Le sacrifice d'un enfant : l'ultime souillure

 Pol Gossiaux est anthropologue à l'université de Liège et spécialiste reconnu de la sorcellerie. Il a étudié son évolution, la fascination qu'elle peut exercer, et les excès, phénoménaux, qu'elle peut engendrer auprès de ses adeptes.

 C'est à la fin du XVIIIe siècle que le satanisme est devenu très littéraire; il est extraordinaire de constater à quel point la perception du diable par le peuple s'est différenciée de celle de l'Eglise. Il apparaît bien sûr comme un dieu maléfique, mais dont le recours n'est pas mauvais en soi, et peut-être bénéfique.

 Mais quel intérêt trouve-t-on à « vouer son âme au diable » ?

 Tout désigne en lui le pouvoir. Satan, c'est la volupté, la richesse, la concupiscence. On ne fait pas appel à Dieu pour avoir plus d'argent ou plus de femmes, mais bien à son contraire. Il évoque tout ce qui est de l'ordre du plaisir, tout ce que les gens cachent au tréfonds d'eux.

 Mais « les démonistes » d'aujourd'hui n'ont plus rien à voir avec leurs prédécesseurs ?

 La plupart des gens qui « s'initient » ne savent même plus de quoi il s'agit. Dans les véritables sectes, les membres se déclareraient sorciers ou prêtres. La plupart des cas s'apparentent plutôt à du folklore. Une envie de découvrir un autre monde, plus puissant, plus fort.

 Mais pourquoi, et qui, peut être susceptible d'être attiré par ce genre de pratiques ?

 Tous ceux pour qui une contrevaleur est devenue une valeur, même si elle transgresse tout. Lorsque la société ne garantit plus le bien-être, certains sont conduits au désespoir ou aux sectes. Quant à ceux que l'on retrouve dans ce genre de cérémonies, ils sortent de tous les milieux, sauf peut-être des classes ouvrières. Il y a une élite bien sûr, celle qui possède l'argent, mais également des milieux violents.

 La violence, même sexuelle, est obligatoirement liée aux pratiques démonistes ?

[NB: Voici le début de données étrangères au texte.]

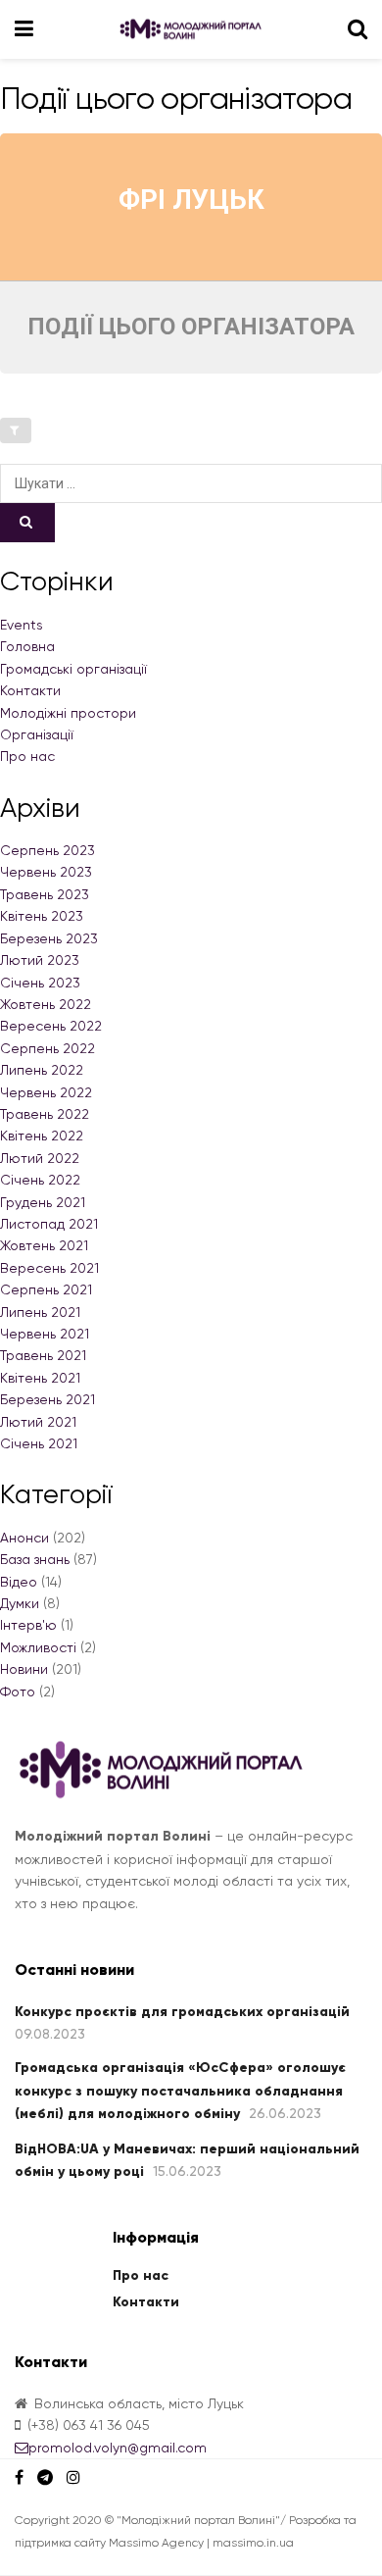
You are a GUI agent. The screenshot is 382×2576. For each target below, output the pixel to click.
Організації (36, 734)
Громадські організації (73, 669)
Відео (18, 1582)
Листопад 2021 (49, 1224)
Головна (27, 646)
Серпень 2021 (46, 1289)
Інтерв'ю (28, 1625)
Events (21, 624)
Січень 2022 (40, 1179)
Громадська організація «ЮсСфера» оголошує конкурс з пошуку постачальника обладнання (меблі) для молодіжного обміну (180, 2090)
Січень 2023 (40, 982)
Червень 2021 (44, 1333)
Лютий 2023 (39, 960)
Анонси (24, 1537)
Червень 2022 (46, 1092)
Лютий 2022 (39, 1158)
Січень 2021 (38, 1443)
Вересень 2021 (49, 1268)
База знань (35, 1559)
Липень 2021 (40, 1312)
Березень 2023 (49, 938)
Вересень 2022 (51, 1026)
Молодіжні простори (68, 713)
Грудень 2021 (42, 1202)
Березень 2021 (47, 1399)
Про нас (27, 756)
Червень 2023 (46, 872)
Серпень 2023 (47, 850)
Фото (17, 1691)
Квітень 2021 (40, 1378)
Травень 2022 (44, 1114)
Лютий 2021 (38, 1422)
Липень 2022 (41, 1070)
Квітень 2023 (41, 916)
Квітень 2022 (41, 1135)
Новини (24, 1669)
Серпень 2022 (47, 1048)
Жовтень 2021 (44, 1245)
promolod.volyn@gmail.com (117, 2447)
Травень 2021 (43, 1355)
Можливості (38, 1647)
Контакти (30, 690)
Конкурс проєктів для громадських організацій (182, 2011)
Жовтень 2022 (45, 1004)
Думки (19, 1603)
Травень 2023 (44, 894)
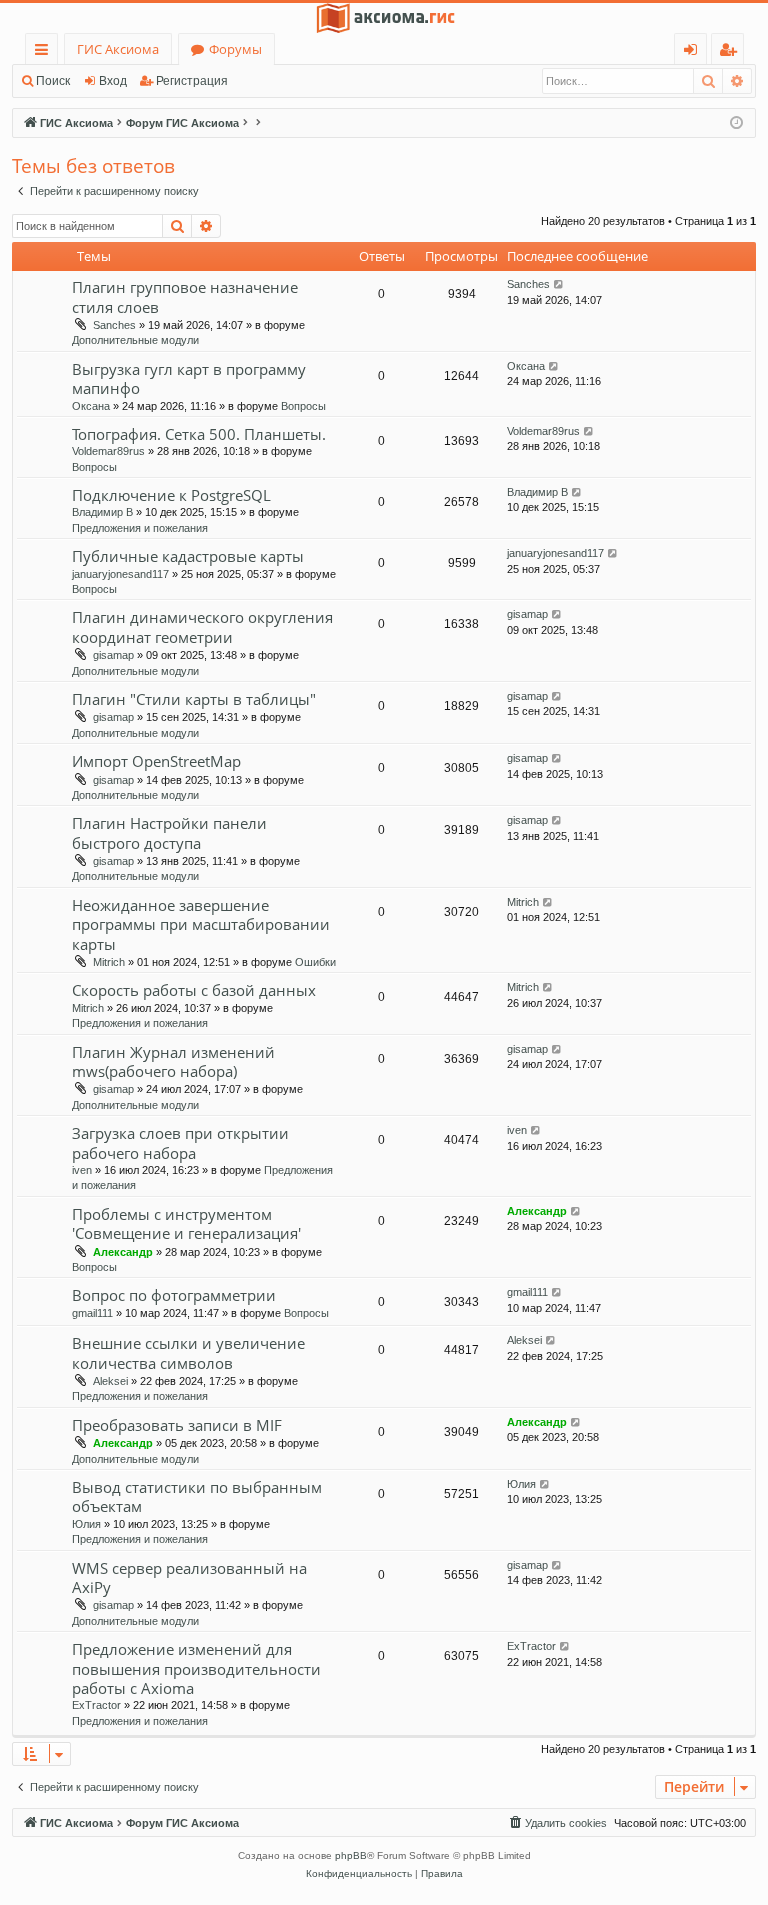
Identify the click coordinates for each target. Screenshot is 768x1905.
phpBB (351, 1855)
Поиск (53, 81)
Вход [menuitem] (694, 52)
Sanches (114, 325)
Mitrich (109, 962)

 Le crime ou le sexe ne sont pas nécessairement liés. Mais ils répondent d'un même mécanisme de transgression, la même logique de contre-éthique. Dans les seules messes noires scientifiquement décrites, tout est déjà décrit : la sexualité, le crime, la mise à mort, tout peut se mélanger. Mais l'influence de Léotaxile, auteur de la fin du siècle précédent, fut très importante. Il fait l'amalgame entre les anciens sorciers, la loge maçonnique et l'Eglise. Mais il établit aussi un lien étroit entre sexualité et meurtre, tel que l'on en parle aujourd'hui.

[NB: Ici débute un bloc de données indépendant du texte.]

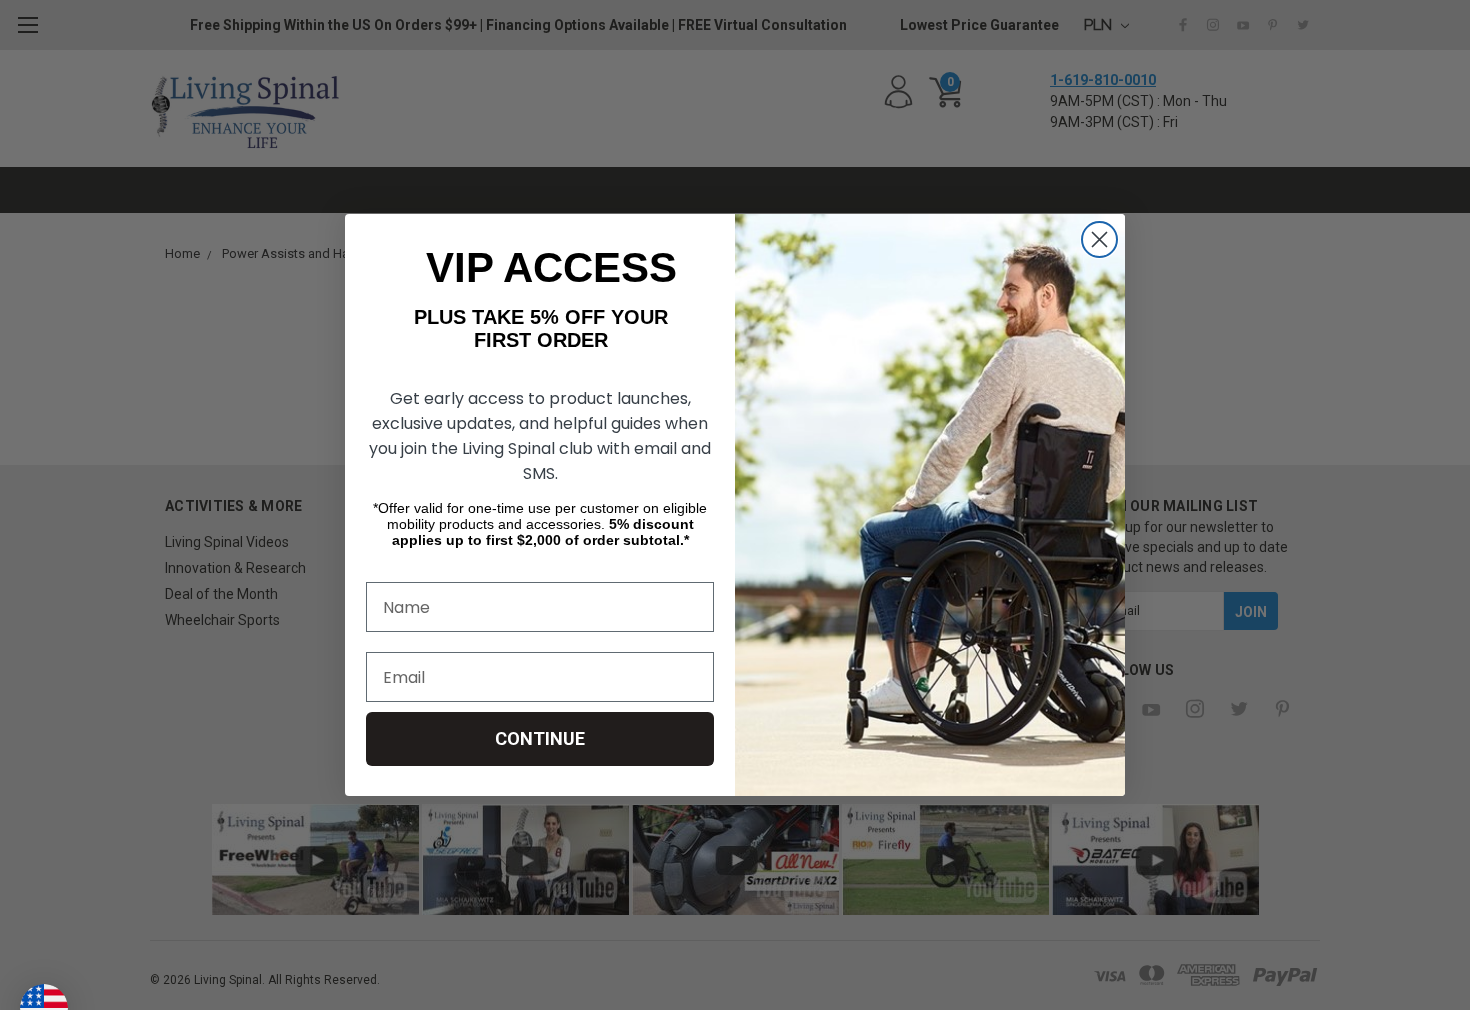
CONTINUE (540, 738)
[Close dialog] (1099, 239)
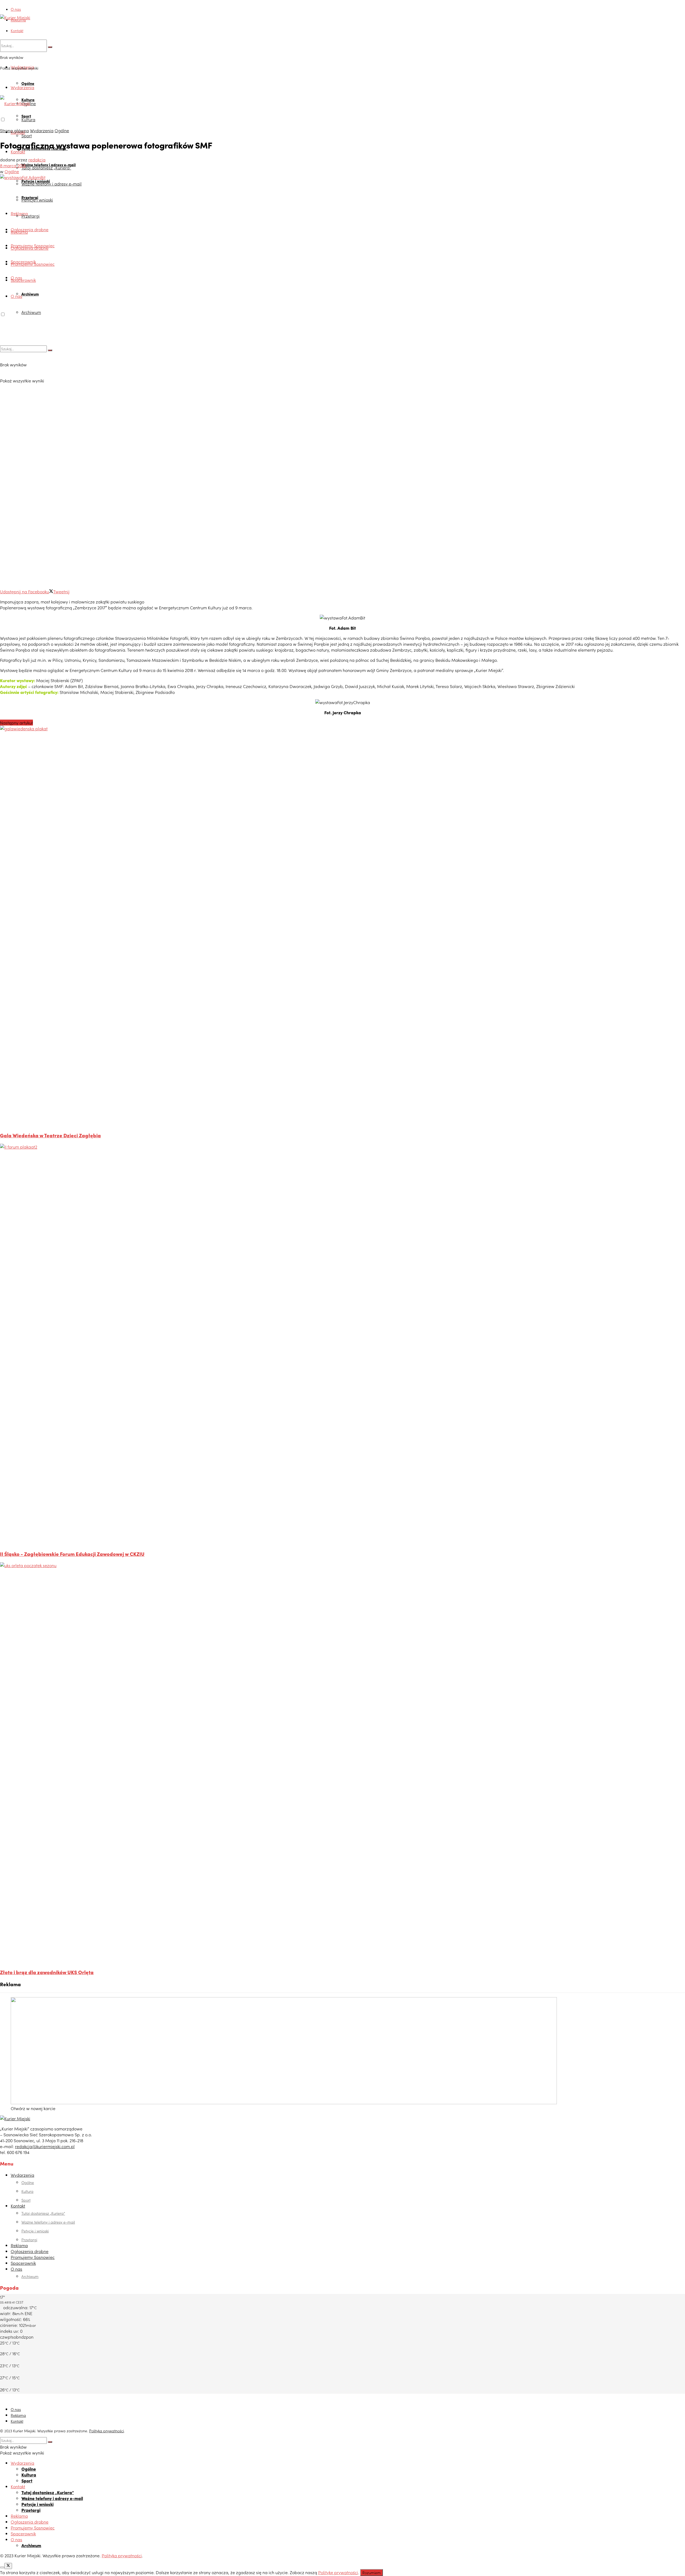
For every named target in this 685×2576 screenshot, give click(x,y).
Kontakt (17, 30)
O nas (16, 9)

 Le sacrifice humain fait donc partie intégrante de cet amalgame ?

 Quand il s'agit d'une initiation importante, grave, le sacrifice devient fondamental. Les crimes peuvent être odieux, sodomie, pédophilie, zoophilie, l'ultime tabou, l'ultime secret, reste le meurtre. Tuer quelqu'un au sein d'un groupe, c'est obtenir de ses complices la certitude du secret.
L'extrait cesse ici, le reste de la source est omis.